Because of the way this scene was structured, my six year old brain thought the kid was actually his son and his cry of "No!" was out of personal grief. (I must have ignored his line about how he and his wife were unable to have children later in the movie.) I built an entire emotional subtext around the scene which wasn't actually there. Bail must have heard about the Jedi being killed in Order 66, and managed to contact his son, who was still alive. They arranged to meet so he could get him to safety, but when he arrived the troopers were already there. His hesitation after they told him he wasn't allowed to be there was because he was holding out hope that his son hadn't been killed. When the cocky, overconfident padawan tried to cut his way out in a showy battle, only to be gunned down, the stunned and bereaved father narrowly managed to escape. His adoption of Leia would be an attempt to fill the hole left by his failure to save his son.

But then I saw the movie several more times (I used to watch it obsessively) and realized that wasn't the case at all. He was just reacting to the horror of some random Jedi kid getting murdered.

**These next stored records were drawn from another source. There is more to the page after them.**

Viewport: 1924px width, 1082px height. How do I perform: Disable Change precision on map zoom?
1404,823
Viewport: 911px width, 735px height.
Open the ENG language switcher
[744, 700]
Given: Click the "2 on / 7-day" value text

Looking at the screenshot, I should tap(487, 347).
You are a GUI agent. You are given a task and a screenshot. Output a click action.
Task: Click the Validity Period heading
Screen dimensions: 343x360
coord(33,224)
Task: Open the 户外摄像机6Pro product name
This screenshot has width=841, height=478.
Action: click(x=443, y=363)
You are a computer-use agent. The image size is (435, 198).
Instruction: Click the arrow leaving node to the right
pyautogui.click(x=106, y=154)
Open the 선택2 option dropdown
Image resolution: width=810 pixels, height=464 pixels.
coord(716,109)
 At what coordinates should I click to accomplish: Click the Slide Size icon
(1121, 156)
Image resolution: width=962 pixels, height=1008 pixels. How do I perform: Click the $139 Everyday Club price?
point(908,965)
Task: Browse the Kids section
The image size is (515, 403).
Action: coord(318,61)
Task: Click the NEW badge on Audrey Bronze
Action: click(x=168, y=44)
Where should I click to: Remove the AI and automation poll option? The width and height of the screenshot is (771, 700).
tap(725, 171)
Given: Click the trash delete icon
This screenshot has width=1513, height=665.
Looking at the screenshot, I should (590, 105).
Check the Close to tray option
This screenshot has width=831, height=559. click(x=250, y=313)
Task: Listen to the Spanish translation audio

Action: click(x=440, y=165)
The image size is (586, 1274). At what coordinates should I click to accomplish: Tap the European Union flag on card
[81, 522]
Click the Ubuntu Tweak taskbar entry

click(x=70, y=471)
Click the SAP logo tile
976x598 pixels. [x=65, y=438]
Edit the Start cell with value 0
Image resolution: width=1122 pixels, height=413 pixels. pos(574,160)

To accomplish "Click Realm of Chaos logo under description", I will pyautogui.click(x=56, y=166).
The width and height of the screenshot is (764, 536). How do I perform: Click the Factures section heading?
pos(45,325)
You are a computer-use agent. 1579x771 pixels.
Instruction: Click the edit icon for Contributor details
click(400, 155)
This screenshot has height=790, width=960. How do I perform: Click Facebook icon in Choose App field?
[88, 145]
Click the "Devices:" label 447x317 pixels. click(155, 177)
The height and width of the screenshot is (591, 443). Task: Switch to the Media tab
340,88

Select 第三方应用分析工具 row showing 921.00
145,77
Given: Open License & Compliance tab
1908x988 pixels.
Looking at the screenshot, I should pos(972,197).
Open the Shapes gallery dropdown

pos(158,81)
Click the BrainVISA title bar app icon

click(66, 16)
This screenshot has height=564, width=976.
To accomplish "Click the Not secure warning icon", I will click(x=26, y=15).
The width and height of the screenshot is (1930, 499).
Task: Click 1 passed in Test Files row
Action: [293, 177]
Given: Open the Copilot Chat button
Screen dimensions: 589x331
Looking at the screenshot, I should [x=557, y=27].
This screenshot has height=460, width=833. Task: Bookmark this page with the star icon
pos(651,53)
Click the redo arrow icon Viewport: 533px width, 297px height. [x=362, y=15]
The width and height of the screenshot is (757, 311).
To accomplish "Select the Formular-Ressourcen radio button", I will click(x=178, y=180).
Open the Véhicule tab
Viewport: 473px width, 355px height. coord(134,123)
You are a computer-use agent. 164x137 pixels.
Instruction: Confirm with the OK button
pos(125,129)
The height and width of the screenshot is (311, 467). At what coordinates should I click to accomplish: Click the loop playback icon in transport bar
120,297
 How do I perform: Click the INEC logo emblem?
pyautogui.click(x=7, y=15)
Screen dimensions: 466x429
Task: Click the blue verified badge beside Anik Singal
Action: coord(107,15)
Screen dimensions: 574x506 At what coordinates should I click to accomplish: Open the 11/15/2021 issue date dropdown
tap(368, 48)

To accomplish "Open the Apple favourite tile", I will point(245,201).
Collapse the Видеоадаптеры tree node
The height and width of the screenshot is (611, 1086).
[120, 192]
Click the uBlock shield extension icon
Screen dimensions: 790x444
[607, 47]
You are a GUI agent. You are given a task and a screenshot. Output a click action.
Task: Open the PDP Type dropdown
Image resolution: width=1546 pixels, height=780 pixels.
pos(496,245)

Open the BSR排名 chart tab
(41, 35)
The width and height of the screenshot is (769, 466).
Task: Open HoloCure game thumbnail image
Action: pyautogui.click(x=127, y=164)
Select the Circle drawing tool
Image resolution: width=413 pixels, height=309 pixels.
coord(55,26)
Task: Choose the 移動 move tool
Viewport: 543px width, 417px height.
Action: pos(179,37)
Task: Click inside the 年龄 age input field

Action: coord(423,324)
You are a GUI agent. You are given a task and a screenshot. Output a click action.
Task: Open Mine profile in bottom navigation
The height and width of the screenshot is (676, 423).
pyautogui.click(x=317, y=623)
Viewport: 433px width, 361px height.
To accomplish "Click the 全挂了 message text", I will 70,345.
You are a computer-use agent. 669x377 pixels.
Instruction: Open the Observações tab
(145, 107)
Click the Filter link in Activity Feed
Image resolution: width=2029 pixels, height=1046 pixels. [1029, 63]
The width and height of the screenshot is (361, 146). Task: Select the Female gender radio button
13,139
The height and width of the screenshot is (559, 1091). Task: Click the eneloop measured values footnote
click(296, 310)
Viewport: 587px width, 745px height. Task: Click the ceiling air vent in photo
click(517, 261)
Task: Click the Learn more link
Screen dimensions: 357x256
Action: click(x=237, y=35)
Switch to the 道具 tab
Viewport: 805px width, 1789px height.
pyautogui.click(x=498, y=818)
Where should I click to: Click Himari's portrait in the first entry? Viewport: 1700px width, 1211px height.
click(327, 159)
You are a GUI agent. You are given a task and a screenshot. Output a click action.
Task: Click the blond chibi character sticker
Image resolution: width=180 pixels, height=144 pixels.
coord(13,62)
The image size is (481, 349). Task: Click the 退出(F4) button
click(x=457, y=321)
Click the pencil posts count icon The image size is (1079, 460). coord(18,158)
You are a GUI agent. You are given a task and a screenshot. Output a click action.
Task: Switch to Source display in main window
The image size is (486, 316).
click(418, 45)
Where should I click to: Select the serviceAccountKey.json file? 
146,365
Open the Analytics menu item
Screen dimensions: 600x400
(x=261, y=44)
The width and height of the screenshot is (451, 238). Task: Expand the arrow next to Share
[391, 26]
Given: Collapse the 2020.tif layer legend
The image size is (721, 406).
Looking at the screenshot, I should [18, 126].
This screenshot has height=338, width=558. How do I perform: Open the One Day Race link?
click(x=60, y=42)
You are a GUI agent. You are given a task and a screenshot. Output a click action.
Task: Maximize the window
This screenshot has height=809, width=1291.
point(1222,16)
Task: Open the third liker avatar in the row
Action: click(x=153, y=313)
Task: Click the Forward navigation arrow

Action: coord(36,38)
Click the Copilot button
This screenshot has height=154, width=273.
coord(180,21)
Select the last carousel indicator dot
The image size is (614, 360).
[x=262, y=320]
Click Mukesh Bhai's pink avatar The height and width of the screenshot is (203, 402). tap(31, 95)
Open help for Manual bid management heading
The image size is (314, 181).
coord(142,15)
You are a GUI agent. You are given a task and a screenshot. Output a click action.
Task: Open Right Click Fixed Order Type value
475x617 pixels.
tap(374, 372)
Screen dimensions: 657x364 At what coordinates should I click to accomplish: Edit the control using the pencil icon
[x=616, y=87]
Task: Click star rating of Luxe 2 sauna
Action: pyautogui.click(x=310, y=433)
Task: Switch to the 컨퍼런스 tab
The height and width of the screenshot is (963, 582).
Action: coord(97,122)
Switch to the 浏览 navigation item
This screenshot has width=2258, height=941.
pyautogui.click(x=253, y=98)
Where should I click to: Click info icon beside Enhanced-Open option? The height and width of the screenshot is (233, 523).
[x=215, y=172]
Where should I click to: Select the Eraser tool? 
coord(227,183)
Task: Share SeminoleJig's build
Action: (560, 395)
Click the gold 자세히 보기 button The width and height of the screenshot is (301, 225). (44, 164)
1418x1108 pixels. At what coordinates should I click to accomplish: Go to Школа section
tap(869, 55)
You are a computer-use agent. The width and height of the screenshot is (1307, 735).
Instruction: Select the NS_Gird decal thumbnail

I did this kind of stuff with the entire movie, projecting my own ideas and head canon onto the film despite not even knowing what that meant. I turned the soap opera schlock into high drama just by giving the characters a reason for being there. It ceased to be "a series of colorful, crisp images that play in a sequence" and became my own mythology.

...Is that why I'm here on Chaos now?...
 

Val Drutin

Guest
V
Nah, I think it’s just because you’re stupid and didn’t pay attention to the dialogue. Not that it’s that interesting... not even Sir Laurence Olivier could make it sound good.